Congratulations to  Dr. Emily Jenkins, the Canadian Institutes of Health Research's Canada Research Chair (CRC) for Socioecological Approaches to Mental Health and Substance Use. Announced November 16, 2022, this Tier 2 Chair, which is tenable for five years and renewable once, signifies that Emily is "an exceptional emerging researcher, acknowledged by her peers as having the potential to lead in her field." The School of Nursing can proudly attest that Emily is already establishing herself as a mental health and substance use expert.

We look forward to seeing what this emerging researcher can further achieve with her newest program of research, detailed below.

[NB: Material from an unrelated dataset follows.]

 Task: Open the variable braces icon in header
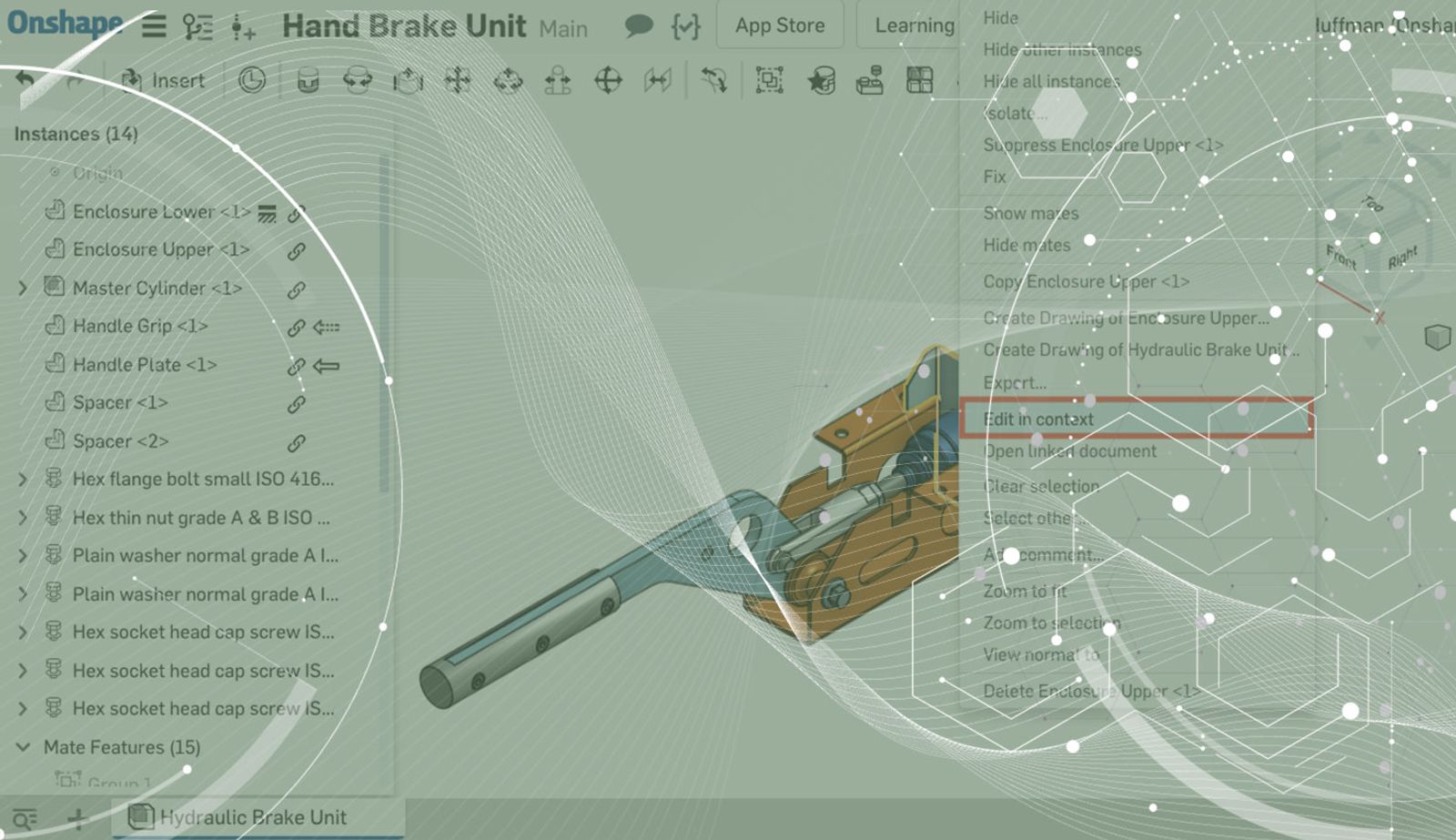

My program of interdisciplinary research in mental health and substance use capitalizes on the strengths of both health and social science perspectives, with a focus on youth and populations who experience health, social and structural vulnerabilities (i.e., marginalization). My research is characterized by participatory processes that facilitate co-discovery with communities – particularly those who are equity-seeking – and bring citizens’ voices to the policy and practice “agendas” to tackle key health and social issues. My research charts new territory in the mental health and substance use field through a population approach, centring on mental health promotion; broadening beyond the typical focus on prevention and treatment. It operates across socioecological domains to enhance capacities and resources for mental health and reduce substance use harms at the individual, family, community, and societal levels.

My CRC research program focuses on two thematic areas:

  1. youth-driven mental health promotion; and
  2. strengths-based and inclusive approaches to minimizing the harms of youth substance use.

The overarching objectives are to:

  1. generate actionable evidence to inform complex interventions to promote positive mental health and substance use outcomes across socioecological domains – from individual to societal levels; and
  2. scale and sustain training opportunities to build capacity in mental health and substance use field.

Indeed, developing effective strategies to promote mental health and minimize substance use harms (MHSU) in youth under 24 years of age is a research priority locally, nationally and globally. My CRC research program will advance my leadership in addressing the international priority need for evidence to enhance population MHSU outcomes, with a focus on youth. It will contribute substantially to the science and practice of mental health promotion, a key area of investment for the Canadian government and a field of increasing global relevance.